> **SELECTED TEXT**
Looks like if I unroll the loop in the following manner, a compiler can generate neater code.

#include <stdlib.h>
#include <stddef.h>

void foo (ptrdiff_t n, double *a, double *b) {
  ptrdiff_t i = n & 1;
  if (i) b[0] = a[0];
  while (i < n) {
    b[i] = a[i];
    b[i + 1] = a[i + 1];
    i += 2;
    }
  }

void bar (size_t n, double *a, double *b) {
  size_t i = n & 1;
  if (i) b[0] = a[0];
  while (i < n) {
    b[i] = a[i];
    b[i + 1] = a[i + 1];
    i += 2;
    }
  }

void baz (size_t n, double *a, double *b) {
  size_t nr = n & 1;
  double *b_end = b + n;
  if (nr) b[0] = a[0];
  b += nr;
  while (b < b_end) {
    b[0] = a[0];
    b[1] = a[1];
    a += 2;
    b += 2;
    }
  }

foo:
  movq %rdi, %rax
  andl $1, %eax
  je .L9
  movsd (%rsi), %xmm0
  movsd %xmm0, (%rdx)

> **GIVEN TASK**
Continue the text above on unrolling a copy loop, starting right after its last line.

> **SOURCE MATERIAL**
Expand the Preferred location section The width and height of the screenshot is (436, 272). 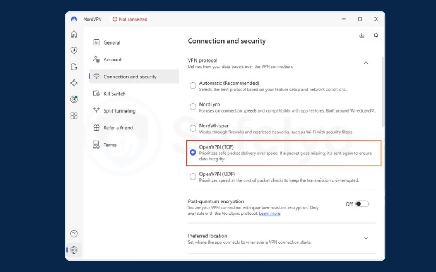point(366,238)
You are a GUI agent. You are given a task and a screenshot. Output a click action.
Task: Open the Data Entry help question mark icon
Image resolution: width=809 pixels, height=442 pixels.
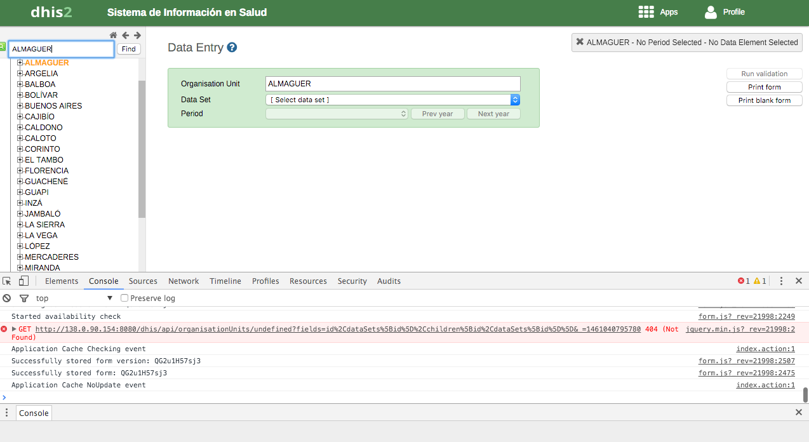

> **ANSWER**
  cmpq %rax, %rdi
  jle .L11
.L4:
  movsd (%rsi,%rax,8), %xmm0
  movsd %xmm0, (%rdx,%rax,8)
  movsd 8(%rsi,%rax,8), %xmm0
  movsd %xmm0, 8(%rdx,%rax,8)
  addq $2, %rax
.L9:
  cmpq %rax, %rdi
  jg .L4
.L11:
  ret

bar:
  movq %rdi, %rax
  andl $1, %eax
  je .L20
  movsd (%rsi), %xmm0
  movsd %xmm0, (%rdx)
  cmpq %rax, %rdi
  jbe .L21
.L15:
  movsd (%rsi,%rax,8), %xmm0
  movsd %xmm0, (%rdx,%rax,8)
  movsd 8(%rsi,%rax,8), %xmm0
  movsd %xmm0, 8(%rdx,%rax,8)
  addq $2, %rax
.L20:
  cmpq %rax, %rdi
  ja .L15
.L21:
  ret

baz:
  leaq (%rdx,%rdi,8), %rcx
  andl $1, %edi
  je .L23
  movsd (%rsi), %xmm0
  movsd %xmm0, (%rdx)
.L23:
  leaq (%rdx,%rdi,8), %rax
  cmpq %rax, %rcx
  jbe .L22
.L25:
  movsd (%rsi), %xmm0
  addq $16, %rax
  addq $16, %rsi
  movsd %xmm0, -16(%rax)
  movsd -8(%rsi), %xmm0
  movsd %xmm0, -8(%rax)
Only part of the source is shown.